The type of ARC depends on the objective and subjective angles of anomaly. The objective angle is the motor deviation or the angle of deviation of the eye that is seen. The subjective angle is the sensory deviation or how far off the extra-foveal retinal point is from the actual fovea.

 There are three different types of ARC: harmonious                              unharmonious                            paradoxical.     

                            In harmonious ARC, the objective angle is equal to the subjective angle.     

                          In Unharmonious ARC, the subjective angle is less than the objective angle.  

                       If the localization of the subjective and objective angles is crossed or uncrossed it is called paradoxical ARC.

Tests to detect abnormal retinal correspondence:

  • Worth’s four dot test
  • The Bagolini striatrd glass test
  • Cover test
  • Synoptophore
  • Red filter test
  • After image test


The Worth 4-dot test can assess binocular vision can evaluate for peripheral sensory fusion and suppression of the fovea. In NRC the patient would see all four dots and in ARC the patient would be diplopic with the deviation adjustable by prism.


The Bagolini striated glasses have no power to them, and the visual acuity of the patient is unchanged. The lenses are placed at right angles at 135 degrees in the right eye and 45 degrees in the left eye with narrow striations that run parallel to each other. Seeing the lights cross as an X means that the patient has normal vision and NRC. Therefore, if it is known that the patient has strabismus and they also report an X – this would indicate ARC.
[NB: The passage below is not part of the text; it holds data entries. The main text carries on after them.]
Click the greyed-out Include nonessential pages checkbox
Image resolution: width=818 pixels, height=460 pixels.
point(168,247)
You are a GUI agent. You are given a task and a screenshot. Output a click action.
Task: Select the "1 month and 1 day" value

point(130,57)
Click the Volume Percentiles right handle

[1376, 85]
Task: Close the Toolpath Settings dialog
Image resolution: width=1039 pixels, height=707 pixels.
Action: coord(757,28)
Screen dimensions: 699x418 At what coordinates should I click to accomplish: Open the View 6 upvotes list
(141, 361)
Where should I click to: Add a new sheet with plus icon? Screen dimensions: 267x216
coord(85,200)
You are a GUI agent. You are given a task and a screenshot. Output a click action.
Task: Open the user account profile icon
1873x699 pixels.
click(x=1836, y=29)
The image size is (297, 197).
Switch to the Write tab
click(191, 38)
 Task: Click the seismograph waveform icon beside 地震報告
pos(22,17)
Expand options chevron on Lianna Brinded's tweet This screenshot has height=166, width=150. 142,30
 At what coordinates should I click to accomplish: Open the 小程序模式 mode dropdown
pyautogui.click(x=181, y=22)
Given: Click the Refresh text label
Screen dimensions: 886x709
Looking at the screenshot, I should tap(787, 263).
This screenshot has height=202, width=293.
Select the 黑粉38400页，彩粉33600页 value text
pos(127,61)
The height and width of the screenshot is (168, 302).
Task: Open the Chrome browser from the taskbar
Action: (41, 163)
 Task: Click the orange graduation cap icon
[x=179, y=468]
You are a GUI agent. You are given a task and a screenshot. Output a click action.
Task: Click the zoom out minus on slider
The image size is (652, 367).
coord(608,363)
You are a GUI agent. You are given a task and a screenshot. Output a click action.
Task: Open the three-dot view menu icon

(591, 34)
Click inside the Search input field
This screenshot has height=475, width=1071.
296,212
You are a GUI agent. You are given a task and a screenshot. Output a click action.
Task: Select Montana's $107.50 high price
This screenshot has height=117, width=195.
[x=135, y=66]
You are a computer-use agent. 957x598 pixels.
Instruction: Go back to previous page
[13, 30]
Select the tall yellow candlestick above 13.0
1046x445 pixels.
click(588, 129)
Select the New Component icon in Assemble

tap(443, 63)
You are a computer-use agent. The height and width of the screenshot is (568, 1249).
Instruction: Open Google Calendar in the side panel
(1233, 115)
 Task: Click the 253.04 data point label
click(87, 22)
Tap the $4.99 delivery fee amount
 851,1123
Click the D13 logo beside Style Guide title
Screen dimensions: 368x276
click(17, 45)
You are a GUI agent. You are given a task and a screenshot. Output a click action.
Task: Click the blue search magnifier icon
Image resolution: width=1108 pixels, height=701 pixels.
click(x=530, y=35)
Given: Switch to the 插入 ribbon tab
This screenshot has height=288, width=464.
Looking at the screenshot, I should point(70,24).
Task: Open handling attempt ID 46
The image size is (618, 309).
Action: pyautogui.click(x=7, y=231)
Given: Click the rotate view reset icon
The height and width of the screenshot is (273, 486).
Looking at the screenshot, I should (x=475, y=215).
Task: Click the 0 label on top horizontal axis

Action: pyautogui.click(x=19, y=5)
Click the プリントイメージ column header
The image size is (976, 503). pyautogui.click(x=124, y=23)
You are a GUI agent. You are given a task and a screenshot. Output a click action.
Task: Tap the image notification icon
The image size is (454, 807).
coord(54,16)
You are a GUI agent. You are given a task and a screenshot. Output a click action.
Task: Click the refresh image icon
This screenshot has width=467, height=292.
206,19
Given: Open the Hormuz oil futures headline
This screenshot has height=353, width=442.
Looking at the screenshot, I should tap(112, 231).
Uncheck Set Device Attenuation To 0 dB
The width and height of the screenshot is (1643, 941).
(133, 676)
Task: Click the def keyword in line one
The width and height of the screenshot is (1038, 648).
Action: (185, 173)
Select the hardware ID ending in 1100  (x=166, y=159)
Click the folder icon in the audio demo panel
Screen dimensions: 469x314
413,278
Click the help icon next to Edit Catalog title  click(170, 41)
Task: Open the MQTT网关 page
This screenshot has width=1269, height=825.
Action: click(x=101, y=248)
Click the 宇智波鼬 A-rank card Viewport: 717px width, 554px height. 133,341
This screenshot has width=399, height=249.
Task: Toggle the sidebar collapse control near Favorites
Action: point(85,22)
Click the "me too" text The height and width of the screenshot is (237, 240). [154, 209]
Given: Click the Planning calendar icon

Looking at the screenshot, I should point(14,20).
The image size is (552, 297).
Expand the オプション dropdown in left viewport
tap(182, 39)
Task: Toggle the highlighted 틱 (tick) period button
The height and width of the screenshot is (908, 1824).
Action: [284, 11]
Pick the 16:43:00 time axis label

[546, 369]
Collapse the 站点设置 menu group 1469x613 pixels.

The cover test can be used to detect the presence and qualities of strabismus that is always present. The occluder is held in front of and then removed from each eye at a time. When the preferred eye is covered, the non-preferred eye may be deviated and will adjust to fixate indicating a tropia. When the non-preferred eye is covered, the preferred eye should not move. Further testing for ARC is warranted if misalignment with normal vision is seen.


Testing with a synoptophore can be used to assess the subjective and objective angle of deviation and any anomalies in binocular vision when an image is presented to each eye. A difference between the subjective and objective angles (the angle of anomaly) indicates that the patient has a form of ARC.


The red filter test can be used to unmask a diplopia in a patient, as well as suppression and ARC. A red filter is placed over the patient’s eye and the patient is asked to focus on the white circle. If an esotropic patient reports crossed diplopia, or an exotropic patient reports uncrossed diplopia, this could indicate ARC. If the diplopia remains with use of a prism, this could also indicate ARC.


The after image test can also assess for ARC and can directly ascertain the foveal direction of the eye that is offset. A vertical light is beamed in one eye, and a horizontal light is beamed into the other eye. If the patient has NRC they will see an after image that looks like a cross, and if the patient has ARC with a known strabismus they will also see a cross.


ARC requires a vision therapy program. While vision therapy may not totally cure ARC, it may substantially improve visual function and quality of life.


A vision therapy program trains the eyes and brain to work together more efficiently and quickly. It corrects certain eye alignment and other binocular vision problems.


Vision therapy includes specific eye exercises paired with special lenses, prisms or eye patches to help improve poor visual skills and binocular vision problems. The program is designed and supervised by your eye doctor.